Montgomery College’s attendance policy has been in place since the school’s foundation on September 16, 1946. However, many students can’t help but ask “Why?”

Of all Montgomery College’s policies, the one that has students most incensed is the attendance policy. According to the MC’s website, the attendance policy states, “Students are expected to attend all class sessions. In cases involving excessive absences from class, the instructor may drop the student from the class.”

“Excessive absences” are defined as one more absence than the number of classes per week during a fall or spring semester. The number of absences is prorated for accelerated sessions. This policy ensures that students attend the classes that they register and pay for, for nearly every session.

Although the policy helps keep the college in good standing, the policy is negligent of students who may have to balance other responsibilities apart from school. In addition, students who prefer to learn on their own time, outside of class, find mandatory attendance exasperating. For some, course material is better understood when it is learned at home, either because the professor does not teach at their level of understanding or the material needs more focused and detailed attention by the student.

The student body helps keep the college reputable. A college’s main focus needs to be the needs and desires of the student body. They are the ones who attend the class and they are the ones to which each policy needs to be catered.

Students feel it is unfair because they are paying for the classes they are enrolled in and it should be up to them whether or not they need to attend class that day.

Montgomery College needs to work to adhere to the needs of the student body, one of the first steps needs to be making the attendance policy student friendly. With a more lenient attendance policy students’ options open up. A student would be able to decide whether or not it is completely necessary to attend a lecture based on how well they understand the material. This way the busy student who needs to report to work, needs to take care of their children or needs to attend to volunteering or other educational responsibilities, will be able to, without worrying about being dropped from the class.

Why is it necessary to attend if a student is doing perfectly well with an “A” in the class solely through the studying they do on their own time?
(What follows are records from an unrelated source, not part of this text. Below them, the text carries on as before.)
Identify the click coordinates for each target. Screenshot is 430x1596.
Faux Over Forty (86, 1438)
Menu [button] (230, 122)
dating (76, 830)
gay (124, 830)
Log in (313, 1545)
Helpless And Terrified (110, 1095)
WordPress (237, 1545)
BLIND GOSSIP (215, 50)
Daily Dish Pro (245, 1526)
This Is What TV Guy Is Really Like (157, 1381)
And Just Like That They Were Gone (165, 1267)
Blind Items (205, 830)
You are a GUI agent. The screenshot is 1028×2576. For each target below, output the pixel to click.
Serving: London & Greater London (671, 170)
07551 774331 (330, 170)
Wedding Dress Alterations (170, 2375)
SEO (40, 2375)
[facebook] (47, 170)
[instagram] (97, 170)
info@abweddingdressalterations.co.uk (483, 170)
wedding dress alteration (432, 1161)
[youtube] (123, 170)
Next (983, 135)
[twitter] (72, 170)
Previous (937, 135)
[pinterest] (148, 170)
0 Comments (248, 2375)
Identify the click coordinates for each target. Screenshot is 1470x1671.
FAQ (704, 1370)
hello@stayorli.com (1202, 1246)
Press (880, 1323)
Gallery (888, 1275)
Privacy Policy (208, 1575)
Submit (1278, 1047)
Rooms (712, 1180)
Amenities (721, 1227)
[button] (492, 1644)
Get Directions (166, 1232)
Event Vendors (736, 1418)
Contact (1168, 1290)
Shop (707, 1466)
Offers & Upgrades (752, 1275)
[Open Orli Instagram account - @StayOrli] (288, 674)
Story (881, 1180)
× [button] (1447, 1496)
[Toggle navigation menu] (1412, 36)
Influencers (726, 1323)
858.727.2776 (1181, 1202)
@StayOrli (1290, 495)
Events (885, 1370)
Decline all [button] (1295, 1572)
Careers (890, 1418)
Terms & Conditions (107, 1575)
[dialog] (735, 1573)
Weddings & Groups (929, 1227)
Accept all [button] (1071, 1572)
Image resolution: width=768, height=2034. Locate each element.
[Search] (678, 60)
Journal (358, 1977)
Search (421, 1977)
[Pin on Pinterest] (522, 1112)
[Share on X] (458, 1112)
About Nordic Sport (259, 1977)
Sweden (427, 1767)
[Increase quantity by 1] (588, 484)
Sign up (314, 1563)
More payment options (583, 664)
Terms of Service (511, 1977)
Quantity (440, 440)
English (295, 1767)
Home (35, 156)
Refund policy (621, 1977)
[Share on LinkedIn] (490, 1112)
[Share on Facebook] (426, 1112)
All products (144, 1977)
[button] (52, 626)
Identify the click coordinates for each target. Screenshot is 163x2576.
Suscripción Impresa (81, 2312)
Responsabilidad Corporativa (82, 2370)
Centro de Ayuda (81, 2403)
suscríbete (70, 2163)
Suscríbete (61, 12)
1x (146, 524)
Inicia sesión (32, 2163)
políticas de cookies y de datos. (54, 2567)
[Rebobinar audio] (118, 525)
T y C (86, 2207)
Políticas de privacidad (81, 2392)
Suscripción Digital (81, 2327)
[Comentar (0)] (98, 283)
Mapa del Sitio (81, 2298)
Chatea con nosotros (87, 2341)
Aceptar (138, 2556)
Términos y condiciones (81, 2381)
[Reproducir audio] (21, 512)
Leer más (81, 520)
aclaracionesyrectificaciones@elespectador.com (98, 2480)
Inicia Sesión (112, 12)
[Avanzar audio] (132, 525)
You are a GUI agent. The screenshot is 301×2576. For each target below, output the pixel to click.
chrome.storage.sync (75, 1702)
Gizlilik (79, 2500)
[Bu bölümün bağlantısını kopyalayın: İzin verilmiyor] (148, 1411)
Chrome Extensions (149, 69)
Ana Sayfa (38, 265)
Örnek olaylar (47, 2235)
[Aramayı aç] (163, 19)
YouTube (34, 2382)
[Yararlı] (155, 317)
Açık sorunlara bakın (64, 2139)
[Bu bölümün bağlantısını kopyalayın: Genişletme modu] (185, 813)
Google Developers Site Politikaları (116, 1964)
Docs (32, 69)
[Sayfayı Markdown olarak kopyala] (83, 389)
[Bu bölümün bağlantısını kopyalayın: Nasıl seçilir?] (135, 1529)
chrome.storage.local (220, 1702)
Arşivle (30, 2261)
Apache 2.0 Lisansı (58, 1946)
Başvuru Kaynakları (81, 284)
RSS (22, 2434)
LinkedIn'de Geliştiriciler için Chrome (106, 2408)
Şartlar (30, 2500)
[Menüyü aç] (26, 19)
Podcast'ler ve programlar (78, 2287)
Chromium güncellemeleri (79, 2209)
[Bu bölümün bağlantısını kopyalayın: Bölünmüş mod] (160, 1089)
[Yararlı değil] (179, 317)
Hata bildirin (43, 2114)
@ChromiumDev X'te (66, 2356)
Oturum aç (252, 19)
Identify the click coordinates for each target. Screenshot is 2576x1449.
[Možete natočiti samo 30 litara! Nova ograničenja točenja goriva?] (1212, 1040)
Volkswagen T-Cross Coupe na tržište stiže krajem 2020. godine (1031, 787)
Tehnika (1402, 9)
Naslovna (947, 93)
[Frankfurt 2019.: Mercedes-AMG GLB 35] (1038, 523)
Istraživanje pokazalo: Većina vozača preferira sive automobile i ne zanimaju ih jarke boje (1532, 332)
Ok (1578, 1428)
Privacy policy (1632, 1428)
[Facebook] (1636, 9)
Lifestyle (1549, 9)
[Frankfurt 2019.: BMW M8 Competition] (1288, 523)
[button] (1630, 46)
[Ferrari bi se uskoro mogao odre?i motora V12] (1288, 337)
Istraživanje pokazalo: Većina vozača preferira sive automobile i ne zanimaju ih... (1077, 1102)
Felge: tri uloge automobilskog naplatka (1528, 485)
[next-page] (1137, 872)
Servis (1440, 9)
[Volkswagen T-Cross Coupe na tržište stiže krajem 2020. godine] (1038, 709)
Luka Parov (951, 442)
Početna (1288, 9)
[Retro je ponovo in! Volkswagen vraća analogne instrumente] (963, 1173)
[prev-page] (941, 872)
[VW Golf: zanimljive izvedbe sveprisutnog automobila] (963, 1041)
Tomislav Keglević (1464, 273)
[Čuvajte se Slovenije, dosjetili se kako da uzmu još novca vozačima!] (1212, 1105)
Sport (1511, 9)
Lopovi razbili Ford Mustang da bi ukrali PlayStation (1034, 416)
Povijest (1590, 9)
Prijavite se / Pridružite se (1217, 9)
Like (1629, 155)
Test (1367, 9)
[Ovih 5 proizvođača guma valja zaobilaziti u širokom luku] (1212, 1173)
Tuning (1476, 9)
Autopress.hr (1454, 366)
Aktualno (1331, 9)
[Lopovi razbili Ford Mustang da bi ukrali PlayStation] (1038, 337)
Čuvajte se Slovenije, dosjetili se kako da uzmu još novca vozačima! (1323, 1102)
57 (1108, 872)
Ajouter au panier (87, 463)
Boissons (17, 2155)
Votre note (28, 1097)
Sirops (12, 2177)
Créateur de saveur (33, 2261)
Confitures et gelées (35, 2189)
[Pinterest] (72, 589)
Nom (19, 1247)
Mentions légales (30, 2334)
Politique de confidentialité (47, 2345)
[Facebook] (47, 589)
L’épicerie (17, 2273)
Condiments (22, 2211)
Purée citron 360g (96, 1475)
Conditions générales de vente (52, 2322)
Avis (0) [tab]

Attending a class is a pointless and daunting task for the student and the teacher who are wasting their energy to be there for a student who does not need to be taught. The student could be using that extra time to study, get extra work hours, or take a break.

Even if the policy is not abolished, the administration can compromise by allowing more days. Most professors enforce this policy by allowing only three unexcused absences before the student gets booted out of the class. If the student feels they will do better in the class if they do not attend the class and study at home then it should not be considered as a bad excuse. After all, it will benefit all groups involved. In the long run the student will perform better and understand the material better. The college should consider changing the allotted days from three days to possibly three weeks.

In the end, the main question from the administration should become “Which is more important; the quality of education of the student body or overall student body attendance?”